Reproduce the lines of the data below without any change, beginning at the line that contains "Collapse the 05东方家园3715com10 tree node" and continuing through the line that contains "Looking at the screenshot, I should (301, 25).", with both of those lines included.

=== Supplied data ===

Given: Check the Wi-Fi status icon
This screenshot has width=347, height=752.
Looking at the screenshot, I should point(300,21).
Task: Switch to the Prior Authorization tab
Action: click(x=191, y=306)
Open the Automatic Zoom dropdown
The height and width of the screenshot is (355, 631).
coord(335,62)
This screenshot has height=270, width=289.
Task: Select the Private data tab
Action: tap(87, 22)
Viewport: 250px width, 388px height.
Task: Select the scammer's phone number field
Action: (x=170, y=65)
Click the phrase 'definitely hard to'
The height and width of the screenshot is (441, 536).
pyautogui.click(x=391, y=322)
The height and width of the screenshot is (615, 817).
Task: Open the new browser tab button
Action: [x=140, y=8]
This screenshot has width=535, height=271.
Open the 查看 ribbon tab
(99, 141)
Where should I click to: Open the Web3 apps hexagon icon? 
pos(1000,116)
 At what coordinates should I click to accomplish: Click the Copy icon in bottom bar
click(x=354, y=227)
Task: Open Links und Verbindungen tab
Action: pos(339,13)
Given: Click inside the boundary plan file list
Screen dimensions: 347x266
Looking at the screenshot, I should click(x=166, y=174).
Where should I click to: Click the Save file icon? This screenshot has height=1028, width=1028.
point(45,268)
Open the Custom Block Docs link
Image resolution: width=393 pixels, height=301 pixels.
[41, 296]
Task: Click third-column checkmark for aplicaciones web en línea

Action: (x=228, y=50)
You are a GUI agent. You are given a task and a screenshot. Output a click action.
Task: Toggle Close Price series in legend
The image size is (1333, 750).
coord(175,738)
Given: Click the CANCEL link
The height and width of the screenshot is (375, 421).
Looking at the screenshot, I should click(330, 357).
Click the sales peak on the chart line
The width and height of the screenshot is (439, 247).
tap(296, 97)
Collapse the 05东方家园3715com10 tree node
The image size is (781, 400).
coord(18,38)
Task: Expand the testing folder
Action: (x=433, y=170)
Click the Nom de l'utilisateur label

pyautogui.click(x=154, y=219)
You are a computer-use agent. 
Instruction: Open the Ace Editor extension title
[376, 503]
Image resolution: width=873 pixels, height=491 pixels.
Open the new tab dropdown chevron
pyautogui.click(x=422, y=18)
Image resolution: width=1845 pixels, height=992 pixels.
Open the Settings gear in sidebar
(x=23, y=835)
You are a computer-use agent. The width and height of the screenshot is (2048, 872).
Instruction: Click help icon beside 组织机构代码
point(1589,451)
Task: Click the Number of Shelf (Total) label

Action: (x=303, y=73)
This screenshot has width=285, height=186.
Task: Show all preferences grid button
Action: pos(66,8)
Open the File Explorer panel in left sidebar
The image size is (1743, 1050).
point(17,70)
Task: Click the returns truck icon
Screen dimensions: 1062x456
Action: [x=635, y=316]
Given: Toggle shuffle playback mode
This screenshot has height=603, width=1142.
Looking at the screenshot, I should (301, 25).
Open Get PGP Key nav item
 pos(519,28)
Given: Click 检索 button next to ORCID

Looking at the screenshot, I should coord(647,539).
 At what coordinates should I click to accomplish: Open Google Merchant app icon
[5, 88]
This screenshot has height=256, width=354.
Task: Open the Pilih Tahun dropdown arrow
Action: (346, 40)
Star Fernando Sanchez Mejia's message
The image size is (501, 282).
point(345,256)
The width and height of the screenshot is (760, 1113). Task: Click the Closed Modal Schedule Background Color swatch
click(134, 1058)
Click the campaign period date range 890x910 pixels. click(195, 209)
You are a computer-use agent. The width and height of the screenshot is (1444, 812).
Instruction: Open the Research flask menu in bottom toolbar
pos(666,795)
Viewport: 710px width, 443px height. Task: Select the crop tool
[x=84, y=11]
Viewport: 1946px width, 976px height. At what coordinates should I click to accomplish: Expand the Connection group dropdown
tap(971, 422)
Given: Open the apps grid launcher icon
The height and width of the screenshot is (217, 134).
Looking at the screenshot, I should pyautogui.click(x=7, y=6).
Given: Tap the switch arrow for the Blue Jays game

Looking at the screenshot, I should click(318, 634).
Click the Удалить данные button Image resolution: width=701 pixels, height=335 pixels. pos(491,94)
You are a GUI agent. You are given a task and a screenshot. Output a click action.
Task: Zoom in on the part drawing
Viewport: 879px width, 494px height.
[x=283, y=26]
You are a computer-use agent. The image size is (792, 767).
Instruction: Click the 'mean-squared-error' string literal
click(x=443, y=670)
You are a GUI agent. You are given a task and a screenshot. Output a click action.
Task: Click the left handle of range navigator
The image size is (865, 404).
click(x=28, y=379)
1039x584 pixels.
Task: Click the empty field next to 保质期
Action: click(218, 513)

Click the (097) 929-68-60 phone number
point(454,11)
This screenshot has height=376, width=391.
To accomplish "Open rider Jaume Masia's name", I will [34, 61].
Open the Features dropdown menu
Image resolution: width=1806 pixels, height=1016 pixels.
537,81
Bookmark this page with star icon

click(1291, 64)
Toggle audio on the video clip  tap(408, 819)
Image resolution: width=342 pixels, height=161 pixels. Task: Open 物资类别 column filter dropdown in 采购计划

===

• _Expected output_:
Collapse the 05东方家园3715com10 tree node
The image size is (781, 400).
coord(18,38)
Task: Expand the testing folder
Action: (x=433, y=170)
Click the Nom de l'utilisateur label

pyautogui.click(x=154, y=219)
You are a computer-use agent. 
Instruction: Open the Ace Editor extension title
[376, 503]
Image resolution: width=873 pixels, height=491 pixels.
Open the new tab dropdown chevron
pyautogui.click(x=422, y=18)
Image resolution: width=1845 pixels, height=992 pixels.
Open the Settings gear in sidebar
(x=23, y=835)
You are a computer-use agent. The width and height of the screenshot is (2048, 872).
Instruction: Click help icon beside 组织机构代码
point(1589,451)
Task: Click the Number of Shelf (Total) label

Action: (x=303, y=73)
This screenshot has width=285, height=186.
Task: Show all preferences grid button
Action: pos(66,8)
Open the File Explorer panel in left sidebar
The image size is (1743, 1050).
point(17,70)
Task: Click the returns truck icon
Screen dimensions: 1062x456
Action: [x=635, y=316]
Given: Toggle shuffle playback mode
This screenshot has height=603, width=1142.
Looking at the screenshot, I should (301, 25).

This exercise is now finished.